Earlier this month, California Attorney General Kamala D. Harris joined 53 other attorneys general from across the country in petitioning the U.S. Congress to reauthorize the Violence Against Women Act.
The law, established in 1994, granted $1.6 billion for prevention and prosecution of violent crimes against women and was reauthorized by Congress in 2000 and 2005. In addition to sustaining current programs, the reauthorization of VAWA would allow for new initiatives to enhance professional responses and offer victims better post-violence care.
Though domestic violence rates have decreased 50 percent since the VAWA was first enacted, statistically three women die as a result of domestic abuse each day in the U.S. According to a statement from Harris’ office released on Jan. 11, California alone saw 166,361 calls reporting cases of domestic violence in 2010.
“We’ve made tremendous strides in how we deal with violence against women — from prosecuting violent offenders to breaking the cycles of crime and supporting and empowering victims,” Harris said in the statement. “But our work is not done and the Violence Against Women Act, and ongoing support, is critical to this effort.”
According to Maura Mitchell, CEO of Brandology and corporate sponsor of Domestic Violence Solutions for Santa Barbara County, domestic violence has only recently been recognized as a public issue after years of being considered socially taboo.
“Domestic violence is an ugly topic and people don’t actually want to talk about it,” Mitchell said. “Removing the silence around domestic violence in general helps everybody.”
In an effort to provide better survivor care for immigrant women in the U.S., VAWA has proposed offering a U Visa to grant temporary citizenship and allow the options of employment and permanent residency.

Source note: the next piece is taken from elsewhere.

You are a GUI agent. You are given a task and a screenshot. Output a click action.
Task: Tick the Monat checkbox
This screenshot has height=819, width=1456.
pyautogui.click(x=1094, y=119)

However, Mitchell said many victims who would benefit from such services are unable to obtain them as a result of the psychological damage inflicted by violent crimes.
“[Domestic violence entails] coercion and control … some women get to a place where they can’t figure out how to take advantage of the resources,” Mitchell said.
UCSB feminist studies professor Leila Rupp said VAWA’s proposed effort to provide prevention education about sexual assault and dating violence will help address the societal stigma associated with domestic abuse.
“The focus needs to be on changing public attitudes about violence from the grassroots, providing women support … and changing the culture,” Rupp said in an email.
Kegan Allee, an advocacy support specialist at UCSB’s Women’s Center, said VAWA’s proposal to change the perception of violence among youth is particularly crucial as the images of relationships and gender roles found in mass media are generally male-dominated and rarely offer examples of healthy relationships.
“The media is incredibly influential in our thinking and development of norms and social attitudes … we see very limited role models,” Allee said. “We see the sexualization of violence against women where it is presented as sexy and romantic, rather than as something problematic.”